My jewelry making process begins by assembling compatible glass. The glass can be cut, crushed into small pieces or made into strands with the use of a torch.

Crushed glass (frit) and stands of glass (stringer).

Crushed glass (frit) and stands of glass (stringer).

I layer the glass using a temporary adhesive to ensure that they stay in place during the firing process. Earrings are designed at the same time to ensure that they are similar in nature. It is important to make sure that the same amount of glass is being used on each piece. If it is uneven, the design can become distorted or they can end up unequal in size.

 
Prepared glass designs on a kiln shelf before entering the kiln.

Prepared glass designs on a kiln shelf before entering the kiln.

 

After each design is assembled, they are properly fired in a kiln up to 1500 degrees. In some cases, multiple firings are necessary to achieve the desired result. After the firing process, they are shaped and cold worked with diamond abrasives.
A small groove is ground along the edge of each piece of glass using a diamond disk.

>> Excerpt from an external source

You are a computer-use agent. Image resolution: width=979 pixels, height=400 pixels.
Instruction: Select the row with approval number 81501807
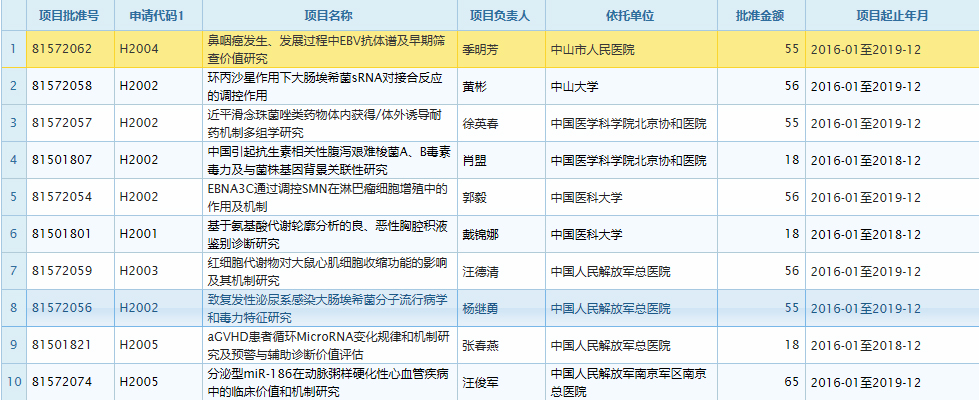click(x=62, y=160)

This grove provides a space for my wire setting.

 
Side view: Wire setting.

Side view: Wire setting.

 

Some of my newest work is created by hand painting the image with glass enamel. The enamel begins as a powder that is made into a paintable form using a liquid medium.

 
Dry enamel pigments and prepared pigments with a liquid medium.

Dry enamel pigments and prepared pigments with a liquid medium.

 

I then cut a piece of glass slightly larger than the pendant or earrings that I would like to create. I paint the image directly on the surface. The image can be painted all in one sitting or it can be completed in layers if the design is complex. Each layer is fired to solidify the bottom layer before more enamel is added.

First layer of painted enamel before firing them in the kiln.

First layer of painted enamel before firing them in the kiln.

Painting enamel in layers. Various stages of completion.

Painting enamel in layers. Various stages of completion.

After painting the image, I often place a clear sheet of glass on top of the image before firing it. This step embeds the image in the center of the glass, encapsulating it like a preserved treasure.
The excess material needs to be ground away with a diamond abrasive, giving the piece it's final shape and size.

 
Final stages: removing excess and giving the work it's final shape.

Final stages: removing excess and giving the work it's final shape.

 

The bubbles you see within the design are often described as “champagne” bubbles and are a characteristic of kiln formed glass.

 
“Phoebus Butterfly”, Hand painted glass enamel on clear art glass, kiln formed, with a 2.8mm, 20” Argentium sterling silver chain, soldiered links and toggle clasp. Glass Size: 1 15/16" x 1 1/16".

“Phoebus Butterfly”, Hand painted glass enamel on clear art glass, kiln formed, with a 2.8mm, 20” Argentium sterling silver chain, soldiered links and toggle clasp. Glass Size: 1 15/16" x 1 1/16".

 

The wire I use is Argentium® Sterling Silver. It is highly tarnish resistant, earth friendly and made in the USA. Argentium® is certified as sterling silver that is made from only recycled silver.

 Some of my work includes brass and brass plated wire, findings and chains.